Repeat word for word the lines from the one containing "Task: Click the pin icon at sidebar bottom" to the end of the material below, and leave all pictures out.

TASK DATA |
+++

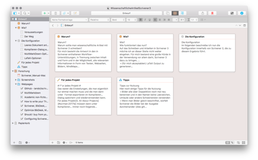Open the Inspector with info icon
258x160 pixels.
coord(241,13)
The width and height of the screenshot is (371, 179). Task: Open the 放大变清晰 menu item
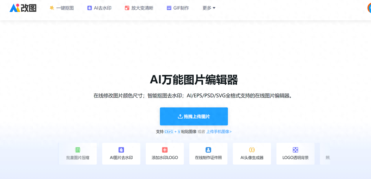142,8
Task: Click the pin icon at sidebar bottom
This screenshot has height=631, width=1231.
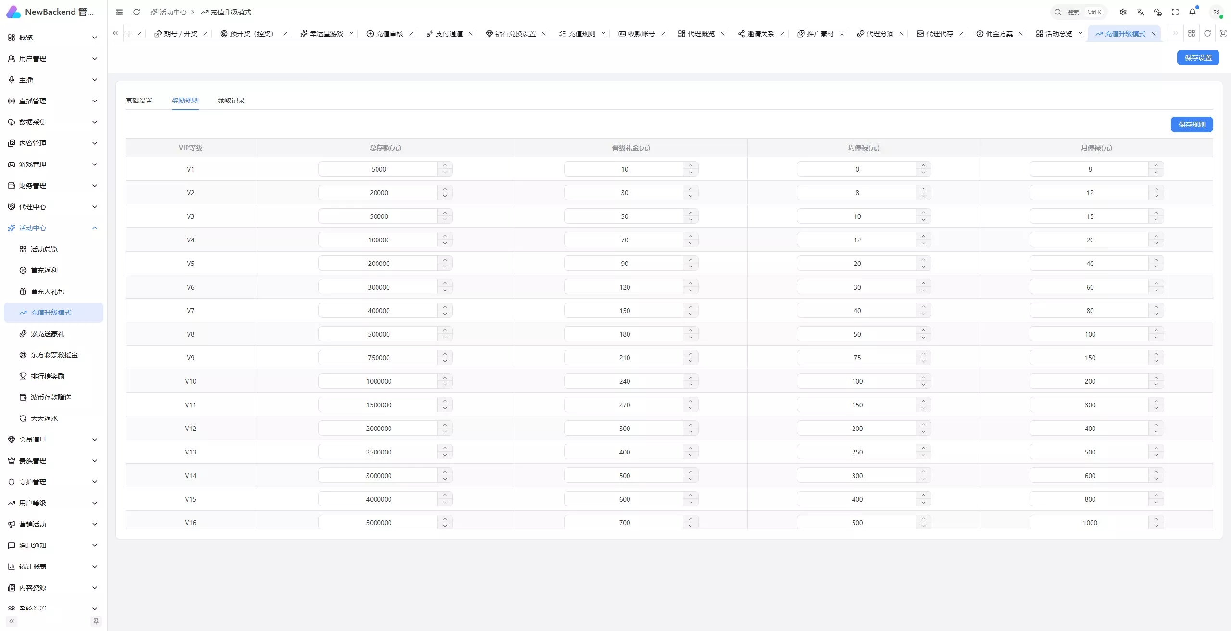Action: (96, 621)
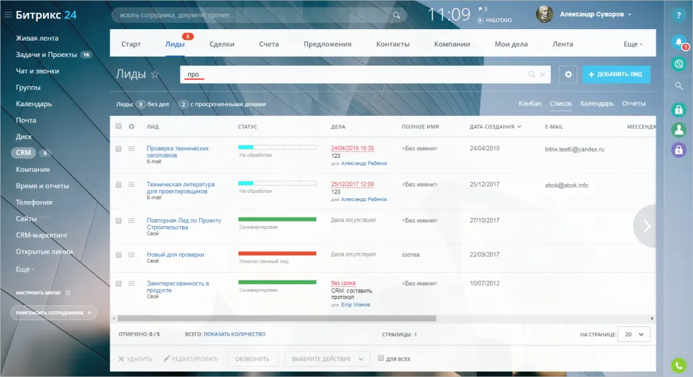
Task: Clear the search filter with X icon
Action: [542, 74]
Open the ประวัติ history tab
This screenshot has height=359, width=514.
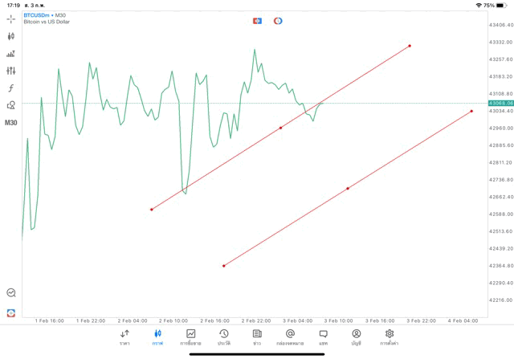(224, 337)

+++

RESULT OF THIS TASK |
Task: Click the pin icon at sidebar bottom
This screenshot has height=631, width=1231.
Action: (96, 621)
Task: Clear the search filter with X icon
Action: [542, 74]
Open the ประวัติ history tab
This screenshot has height=359, width=514.
(224, 337)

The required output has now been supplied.